(Data shown)
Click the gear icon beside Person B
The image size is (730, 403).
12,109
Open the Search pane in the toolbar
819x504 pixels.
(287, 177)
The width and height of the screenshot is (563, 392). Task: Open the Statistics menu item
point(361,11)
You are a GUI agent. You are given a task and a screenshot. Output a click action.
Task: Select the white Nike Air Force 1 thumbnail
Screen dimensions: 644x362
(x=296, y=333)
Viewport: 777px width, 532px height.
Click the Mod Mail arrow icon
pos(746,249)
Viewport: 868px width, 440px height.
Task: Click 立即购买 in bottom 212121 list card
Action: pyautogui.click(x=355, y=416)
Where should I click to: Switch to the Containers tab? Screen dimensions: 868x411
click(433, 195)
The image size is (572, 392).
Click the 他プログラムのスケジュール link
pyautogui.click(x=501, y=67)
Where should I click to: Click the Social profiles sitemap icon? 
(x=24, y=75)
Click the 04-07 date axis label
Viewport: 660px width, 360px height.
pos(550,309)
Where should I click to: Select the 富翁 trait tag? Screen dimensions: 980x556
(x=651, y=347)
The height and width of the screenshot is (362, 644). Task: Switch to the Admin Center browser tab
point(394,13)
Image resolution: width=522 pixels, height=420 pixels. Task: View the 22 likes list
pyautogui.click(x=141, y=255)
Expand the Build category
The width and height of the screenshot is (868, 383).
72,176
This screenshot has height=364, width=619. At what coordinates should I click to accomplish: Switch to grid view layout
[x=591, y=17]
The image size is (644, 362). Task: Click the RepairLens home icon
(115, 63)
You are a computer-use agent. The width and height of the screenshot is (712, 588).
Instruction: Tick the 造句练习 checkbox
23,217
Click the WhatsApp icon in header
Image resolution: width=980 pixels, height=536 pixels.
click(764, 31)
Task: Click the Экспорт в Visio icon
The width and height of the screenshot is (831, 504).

(Exercise instructions) Produce the records once again, exactly as they stand above.

(Written reply)
Click the gear icon beside Person B
The image size is (730, 403).
12,109
Open the Search pane in the toolbar
819x504 pixels.
(287, 177)
The width and height of the screenshot is (563, 392). Task: Open the Statistics menu item
point(361,11)
You are a GUI agent. You are given a task and a screenshot. Output a click action.
Task: Select the white Nike Air Force 1 thumbnail
Screen dimensions: 644x362
(x=296, y=333)
Viewport: 777px width, 532px height.
Click the Mod Mail arrow icon
pos(746,249)
Viewport: 868px width, 440px height.
Task: Click 立即购买 in bottom 212121 list card
Action: pyautogui.click(x=355, y=416)
Where should I click to: Switch to the Containers tab? Screen dimensions: 868x411
click(433, 195)
The image size is (572, 392).
Click the 他プログラムのスケジュール link
pyautogui.click(x=501, y=67)
Where should I click to: Click the Social profiles sitemap icon? 
(x=24, y=75)
Click the 04-07 date axis label
Viewport: 660px width, 360px height.
pos(550,309)
Where should I click to: Select the 富翁 trait tag? Screen dimensions: 980x556
(x=651, y=347)
The height and width of the screenshot is (362, 644). Task: Switch to the Admin Center browser tab
point(394,13)
Image resolution: width=522 pixels, height=420 pixels. Task: View the 22 likes list
pyautogui.click(x=141, y=255)
Expand the Build category
The width and height of the screenshot is (868, 383).
72,176
This screenshot has height=364, width=619. At what coordinates should I click to accomplish: Switch to grid view layout
[x=591, y=17]
The image size is (644, 362). Task: Click the RepairLens home icon
(115, 63)
You are a computer-use agent. The width and height of the screenshot is (712, 588).
Instruction: Tick the 造句练习 checkbox
23,217
Click the WhatsApp icon in header
Image resolution: width=980 pixels, height=536 pixels.
click(764, 31)
Task: Click the Экспорт в Visio icon
The width and height of the screenshot is (831, 504).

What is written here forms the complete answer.